Our disengagement in spiritual and emotional growth carry the burden of a socio-cultural deceleration.
Maybe we should ask ourselves more questions.
Why does the rush we get from the purchase exhilarate us?
What are we trying to fill, and what is the pain we seek to cover?
Life used to be simpler. A trip to the store was to replace the worn out jeans or pick out Joey’s birthday gift. How did we become a culture whose habits enable and approve of separatism and rugged individualism?
Walking like zombies we once saw in movies is now what seems prerequisite as we navigate up and down crowded isles numb and sometimes unaware of shopping carts banging into co-isle-walkers next to us.
We live in a continually faster world.
Technology is soaring far beyond our mental capabilities and more importantly far exceeding our emotional capacities.
Corporations chant “sell, sell, sell” and consumers in secret trying to muffle their pain pull out credit cards in the hope of filling and filling and filling.

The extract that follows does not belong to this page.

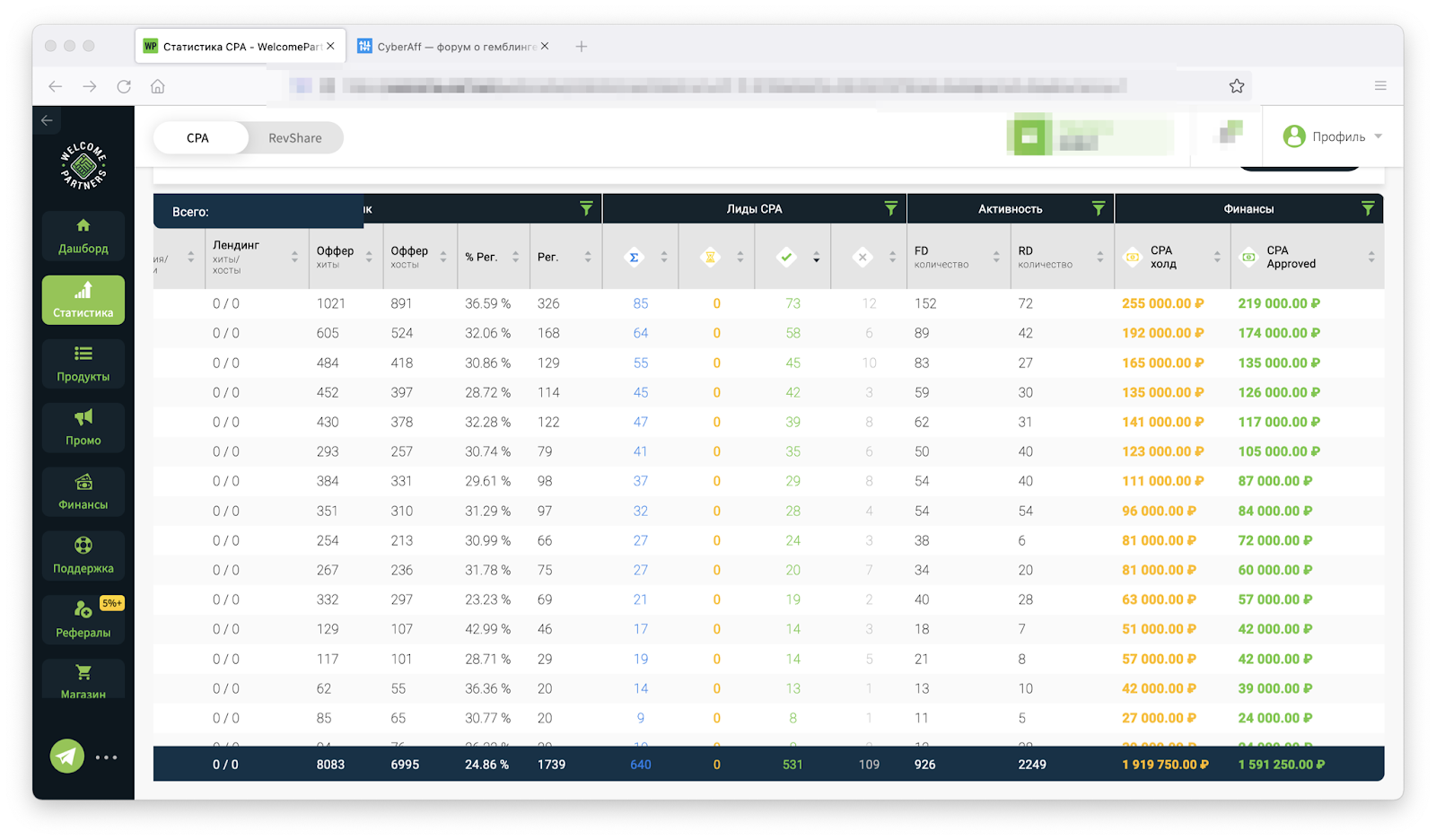Screen dimensions: 1436x840
Task: Open the Магазин sidebar link
Action: click(x=83, y=681)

There’s another way though.
There are ways to adjust and alter the way we're living, not making it less abundant, but by adding more richness to it.
A new way of living, not by adding richness of material, but adding a richness of spirit.
We used to know this as communities, as villages and as neighbors and friends.
We knew when things got rough we could count on the folks around us to lift us up. To listen to our pain and suffering and, if nothing else, give us breathing space to work through our problems.
We can reactivate that.
We have the tools we need to counter our aggressive and self-destructive patterns.
And we have the people who have become experts in trauma resolution and collective awareness.
Now we need the will and the understanding and approval from our selves to trust the way to peace and harmony is to slow down and re-welcome each other back into our lives.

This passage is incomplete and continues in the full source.